** Instructions for the task **
Find the string "computer" in the records. Copy each line that has it.

◇ ◇ ◇ ◇

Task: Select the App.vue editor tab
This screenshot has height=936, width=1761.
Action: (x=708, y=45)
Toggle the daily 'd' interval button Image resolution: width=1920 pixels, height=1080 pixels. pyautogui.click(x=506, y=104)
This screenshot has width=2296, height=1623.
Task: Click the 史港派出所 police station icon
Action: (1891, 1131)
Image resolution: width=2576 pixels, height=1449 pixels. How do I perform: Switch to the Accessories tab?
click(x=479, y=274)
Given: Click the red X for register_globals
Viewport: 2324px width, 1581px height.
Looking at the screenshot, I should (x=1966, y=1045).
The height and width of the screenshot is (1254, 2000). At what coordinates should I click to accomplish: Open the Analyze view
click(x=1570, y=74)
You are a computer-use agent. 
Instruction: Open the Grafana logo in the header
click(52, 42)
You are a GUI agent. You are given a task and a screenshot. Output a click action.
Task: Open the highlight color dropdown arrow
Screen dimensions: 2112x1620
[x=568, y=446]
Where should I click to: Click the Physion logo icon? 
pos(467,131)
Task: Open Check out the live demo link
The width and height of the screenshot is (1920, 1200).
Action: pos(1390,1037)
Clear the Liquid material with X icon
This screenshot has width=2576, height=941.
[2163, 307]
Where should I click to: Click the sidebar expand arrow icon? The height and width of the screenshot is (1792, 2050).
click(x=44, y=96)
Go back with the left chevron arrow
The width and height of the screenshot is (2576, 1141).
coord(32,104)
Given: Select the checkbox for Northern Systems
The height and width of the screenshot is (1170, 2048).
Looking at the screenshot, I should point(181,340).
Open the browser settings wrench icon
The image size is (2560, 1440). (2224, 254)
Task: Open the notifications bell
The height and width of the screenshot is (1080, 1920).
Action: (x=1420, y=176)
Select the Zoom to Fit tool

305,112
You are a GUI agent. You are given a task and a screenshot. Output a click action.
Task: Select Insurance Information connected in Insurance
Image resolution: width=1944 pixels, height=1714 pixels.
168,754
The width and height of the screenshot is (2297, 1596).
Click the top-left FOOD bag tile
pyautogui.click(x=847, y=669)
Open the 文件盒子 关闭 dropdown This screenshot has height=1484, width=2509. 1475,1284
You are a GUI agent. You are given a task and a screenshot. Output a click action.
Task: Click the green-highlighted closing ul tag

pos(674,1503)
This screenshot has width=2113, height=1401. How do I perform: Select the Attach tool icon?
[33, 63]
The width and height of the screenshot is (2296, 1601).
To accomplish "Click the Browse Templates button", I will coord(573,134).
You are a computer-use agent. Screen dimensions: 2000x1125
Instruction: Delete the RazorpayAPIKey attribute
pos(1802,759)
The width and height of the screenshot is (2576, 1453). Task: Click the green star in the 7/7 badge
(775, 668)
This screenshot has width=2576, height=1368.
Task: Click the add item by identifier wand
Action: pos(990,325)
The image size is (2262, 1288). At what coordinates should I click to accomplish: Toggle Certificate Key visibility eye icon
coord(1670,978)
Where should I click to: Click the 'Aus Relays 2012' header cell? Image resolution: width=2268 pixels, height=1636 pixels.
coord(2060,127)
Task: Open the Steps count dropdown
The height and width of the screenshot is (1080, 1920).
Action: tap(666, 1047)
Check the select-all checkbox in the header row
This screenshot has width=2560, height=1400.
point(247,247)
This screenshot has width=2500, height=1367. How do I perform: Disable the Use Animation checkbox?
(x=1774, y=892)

◇ ◇ ◇ ◇

** Result of the task **
You are a computer-use agent. 
You are a computer-use agent. Screen dimensions: 2000x1125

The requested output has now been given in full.